Each line of the material below must be transcribed exactly.

====== INFORMATION PROVIDED ======

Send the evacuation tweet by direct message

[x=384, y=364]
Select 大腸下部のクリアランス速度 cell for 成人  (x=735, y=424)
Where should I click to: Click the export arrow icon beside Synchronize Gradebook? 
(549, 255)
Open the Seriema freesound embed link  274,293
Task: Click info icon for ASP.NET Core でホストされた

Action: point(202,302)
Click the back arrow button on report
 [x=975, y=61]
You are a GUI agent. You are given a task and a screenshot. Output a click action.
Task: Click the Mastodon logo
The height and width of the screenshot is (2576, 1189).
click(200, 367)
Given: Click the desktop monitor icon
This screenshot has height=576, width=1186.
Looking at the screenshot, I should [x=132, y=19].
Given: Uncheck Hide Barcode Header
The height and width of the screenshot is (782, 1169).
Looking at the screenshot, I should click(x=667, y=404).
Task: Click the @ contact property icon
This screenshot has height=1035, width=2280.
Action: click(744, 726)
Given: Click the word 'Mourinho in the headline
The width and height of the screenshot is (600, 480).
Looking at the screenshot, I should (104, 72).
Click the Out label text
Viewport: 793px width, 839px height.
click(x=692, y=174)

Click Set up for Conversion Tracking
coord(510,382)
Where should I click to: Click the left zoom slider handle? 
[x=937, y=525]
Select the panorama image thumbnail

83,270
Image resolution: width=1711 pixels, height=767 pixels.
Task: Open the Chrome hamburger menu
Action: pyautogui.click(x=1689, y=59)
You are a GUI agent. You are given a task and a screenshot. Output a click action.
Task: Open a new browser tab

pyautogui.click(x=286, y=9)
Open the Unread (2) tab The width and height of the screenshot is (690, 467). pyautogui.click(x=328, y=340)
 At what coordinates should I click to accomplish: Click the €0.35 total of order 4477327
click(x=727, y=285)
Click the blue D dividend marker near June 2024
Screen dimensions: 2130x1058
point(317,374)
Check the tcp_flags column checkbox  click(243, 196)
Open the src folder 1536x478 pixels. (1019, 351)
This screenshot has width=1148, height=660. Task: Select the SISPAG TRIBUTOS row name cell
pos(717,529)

======

**ANSWER SECTION:**
Send the evacuation tweet by direct message

[x=384, y=364]
Select 大腸下部のクリアランス速度 cell for 成人  (x=735, y=424)
Where should I click to: Click the export arrow icon beside Synchronize Gradebook? 
(549, 255)
Open the Seriema freesound embed link  274,293
Task: Click info icon for ASP.NET Core でホストされた

Action: point(202,302)
Click the back arrow button on report
 [x=975, y=61]
You are a GUI agent. You are given a task and a screenshot. Output a click action.
Task: Click the Mastodon logo
The height and width of the screenshot is (2576, 1189).
click(200, 367)
Given: Click the desktop monitor icon
This screenshot has height=576, width=1186.
Looking at the screenshot, I should [x=132, y=19].
Given: Uncheck Hide Barcode Header
The height and width of the screenshot is (782, 1169).
Looking at the screenshot, I should click(x=667, y=404).
Task: Click the @ contact property icon
This screenshot has height=1035, width=2280.
Action: click(744, 726)
Given: Click the word 'Mourinho in the headline
The width and height of the screenshot is (600, 480).
Looking at the screenshot, I should (104, 72).
Click the Out label text
Viewport: 793px width, 839px height.
click(x=692, y=174)

Click Set up for Conversion Tracking
coord(510,382)
Where should I click to: Click the left zoom slider handle? 
[x=937, y=525]
Select the panorama image thumbnail

83,270
Image resolution: width=1711 pixels, height=767 pixels.
Task: Open the Chrome hamburger menu
Action: pyautogui.click(x=1689, y=59)
You are a GUI agent. You are given a task and a screenshot. Output a click action.
Task: Open a new browser tab

pyautogui.click(x=286, y=9)
Open the Unread (2) tab The width and height of the screenshot is (690, 467). pyautogui.click(x=328, y=340)
 At what coordinates should I click to accomplish: Click the €0.35 total of order 4477327
click(x=727, y=285)
Click the blue D dividend marker near June 2024
Screen dimensions: 2130x1058
point(317,374)
Check the tcp_flags column checkbox  click(243, 196)
Open the src folder 1536x478 pixels. (1019, 351)
This screenshot has width=1148, height=660. Task: Select the SISPAG TRIBUTOS row name cell
pos(717,529)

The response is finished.